Please switch "column header" to "column heading" in the stretch from the line containing "View details of the 编辑部 row" through the end of the lines, and write that stretch out again with nothing else changed. Leave the pictures out.

start ROWS

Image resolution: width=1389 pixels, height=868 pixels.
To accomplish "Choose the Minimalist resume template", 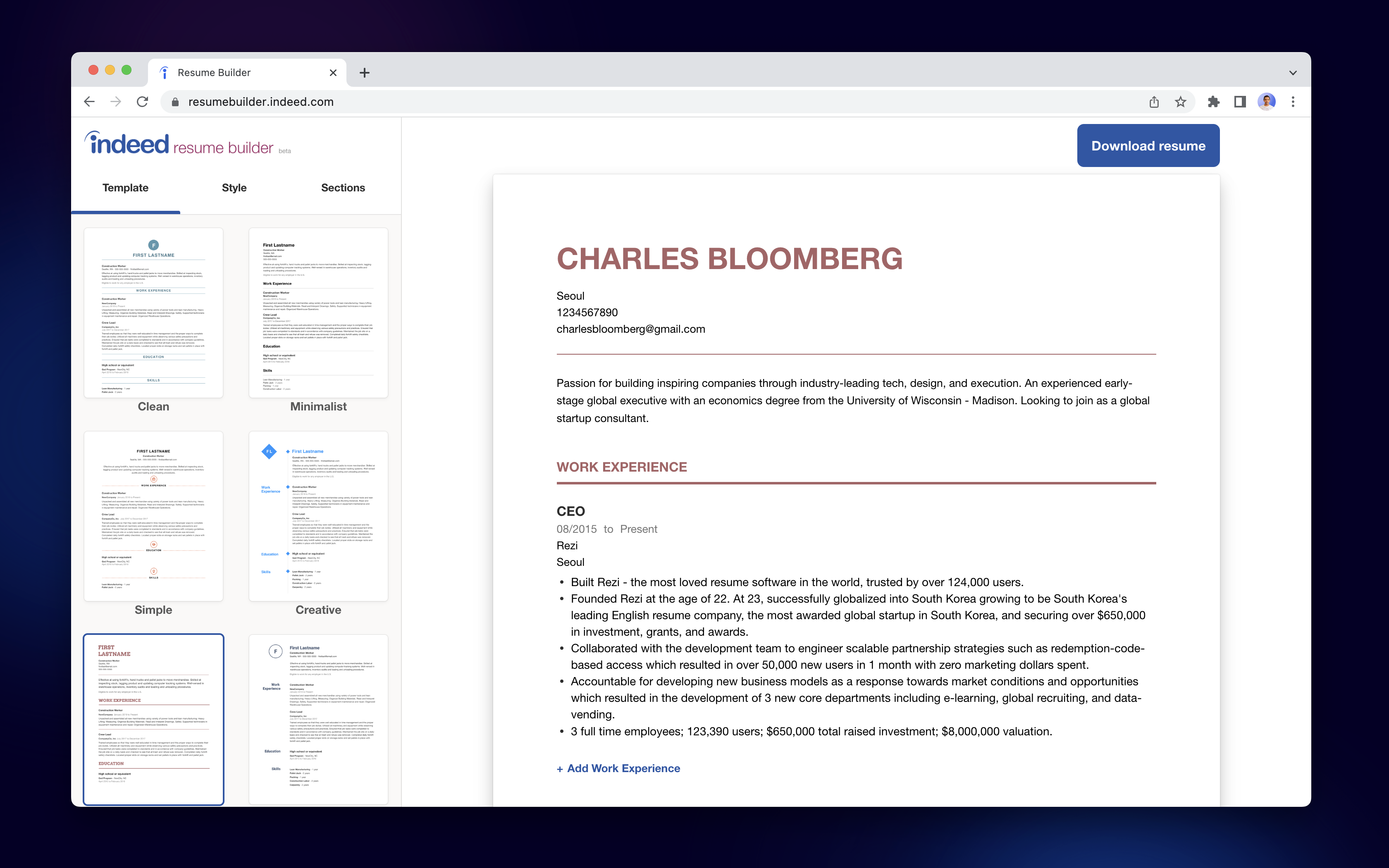I will click(x=318, y=313).
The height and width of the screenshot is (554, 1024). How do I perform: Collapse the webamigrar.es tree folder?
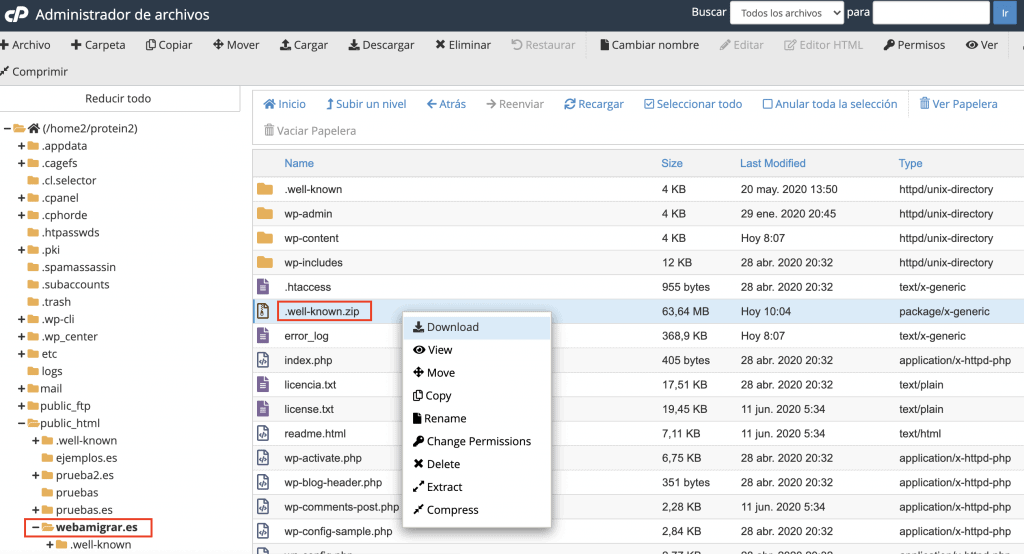point(34,527)
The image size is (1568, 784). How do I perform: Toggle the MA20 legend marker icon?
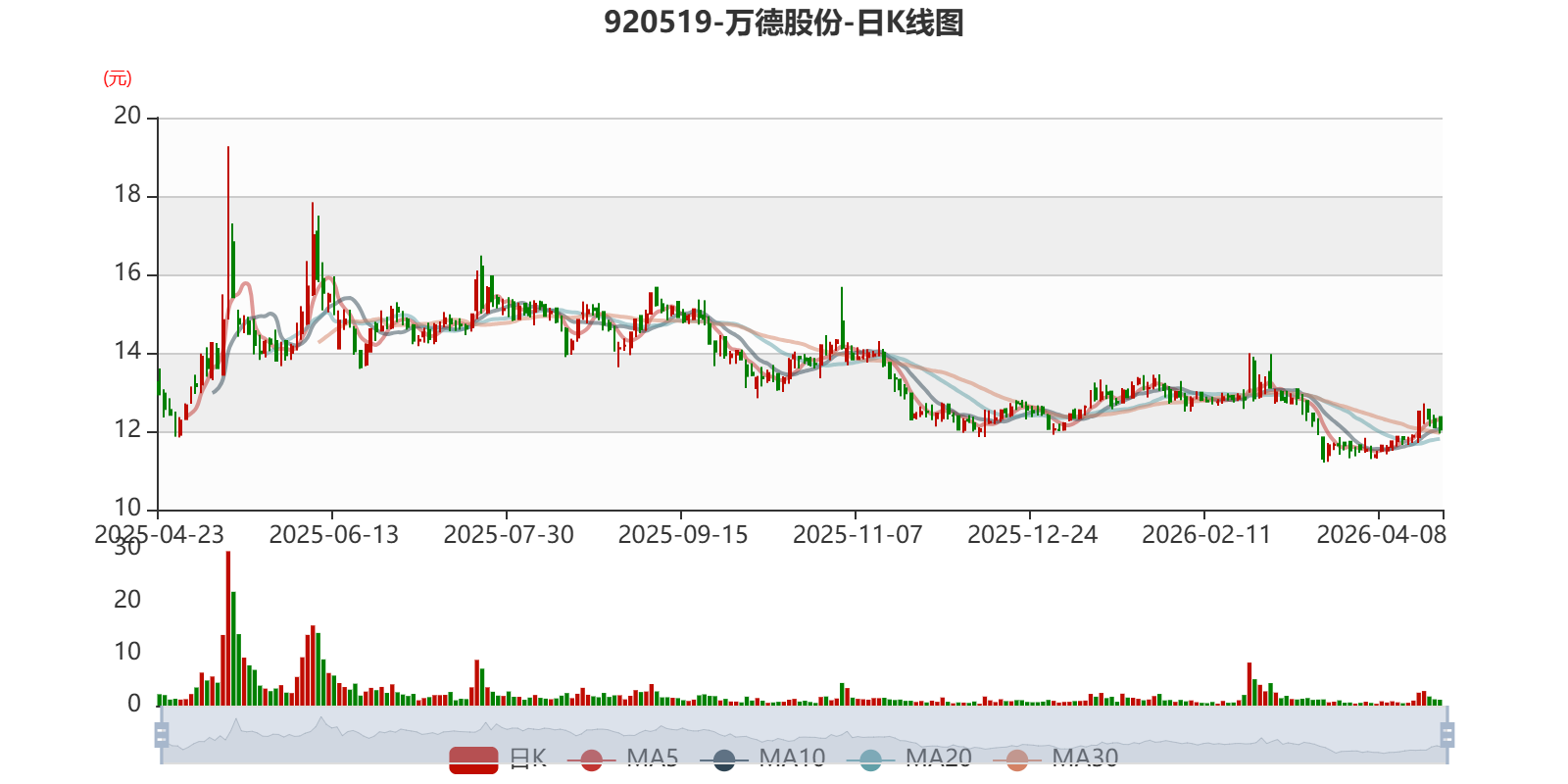pos(870,760)

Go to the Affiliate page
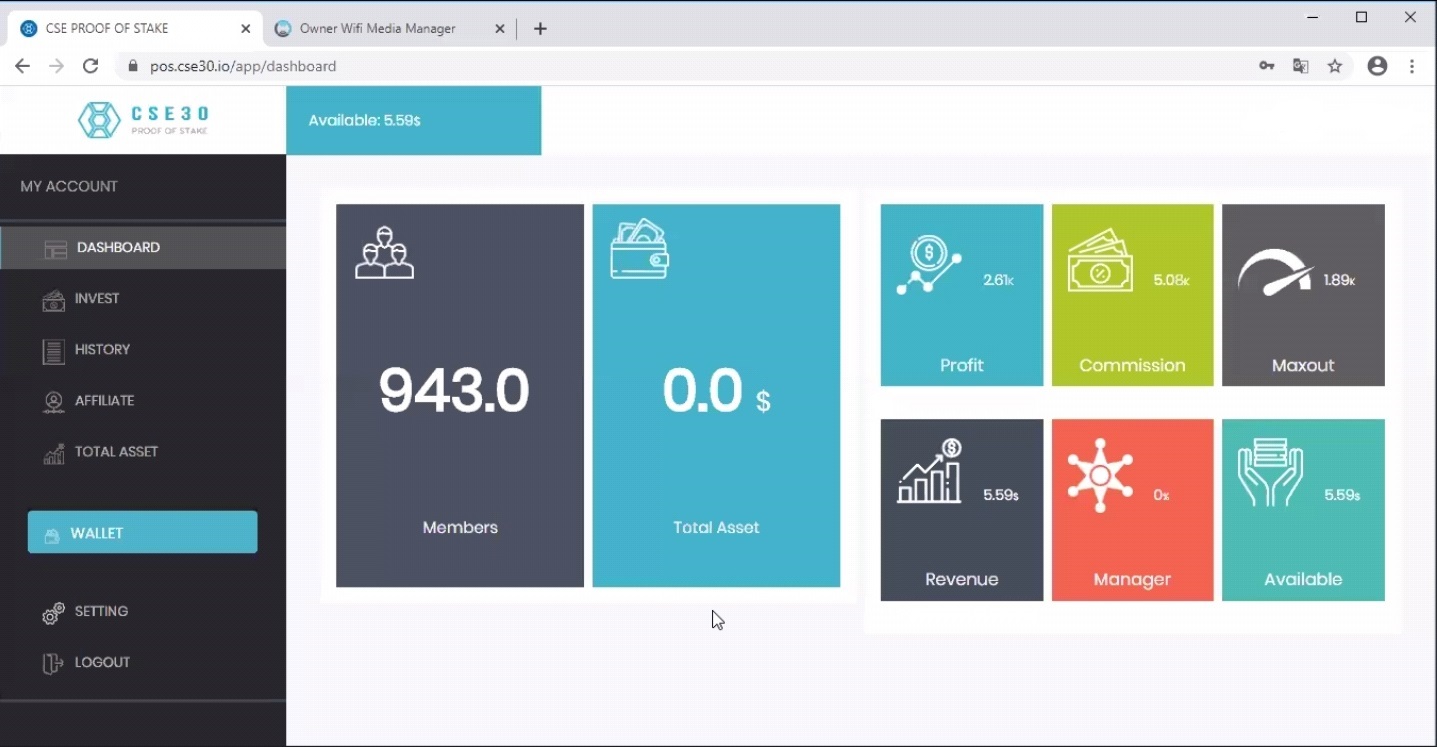104,400
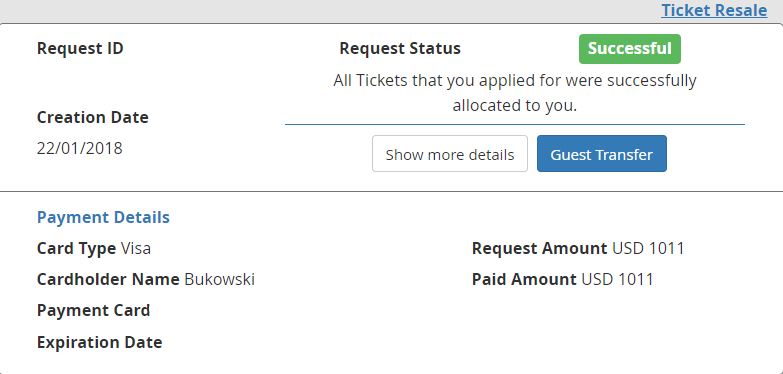Click the creation date value 22/01/2018
Screen dimensions: 783x374
tap(79, 148)
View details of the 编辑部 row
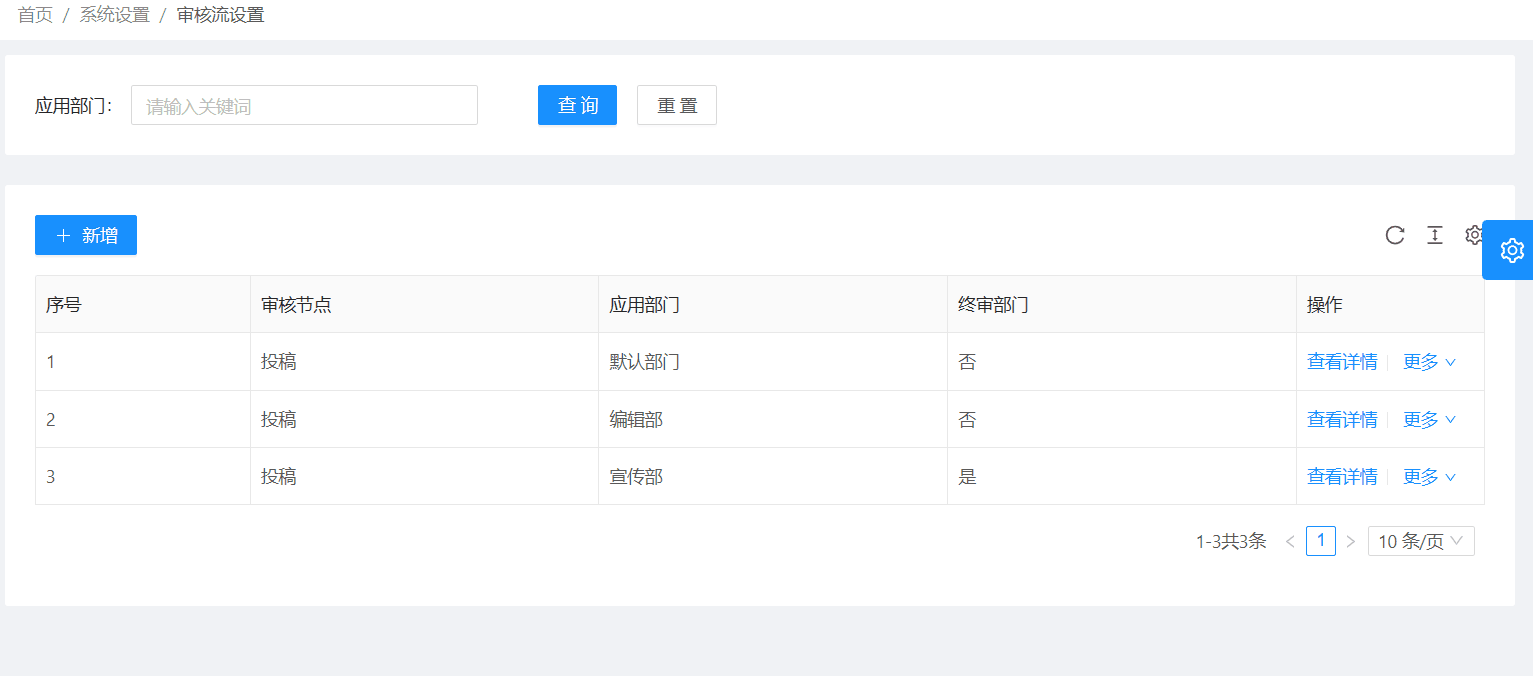Viewport: 1533px width, 676px height. [x=1341, y=419]
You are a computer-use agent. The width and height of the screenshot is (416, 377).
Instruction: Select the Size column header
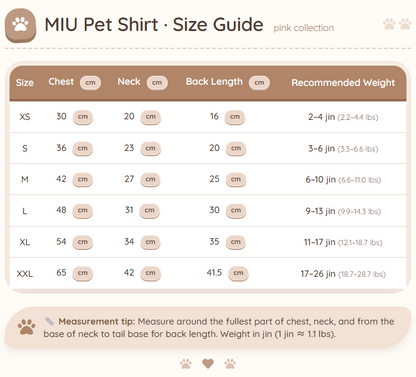[25, 83]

end ROWS

#### RESPONSE FOR THIS EXERCISE:
View details of the 编辑部 row
Viewport: 1533px width, 676px height. [x=1341, y=419]
You are a computer-use agent. The width and height of the screenshot is (416, 377).
Instruction: Select the Size column heading
[25, 83]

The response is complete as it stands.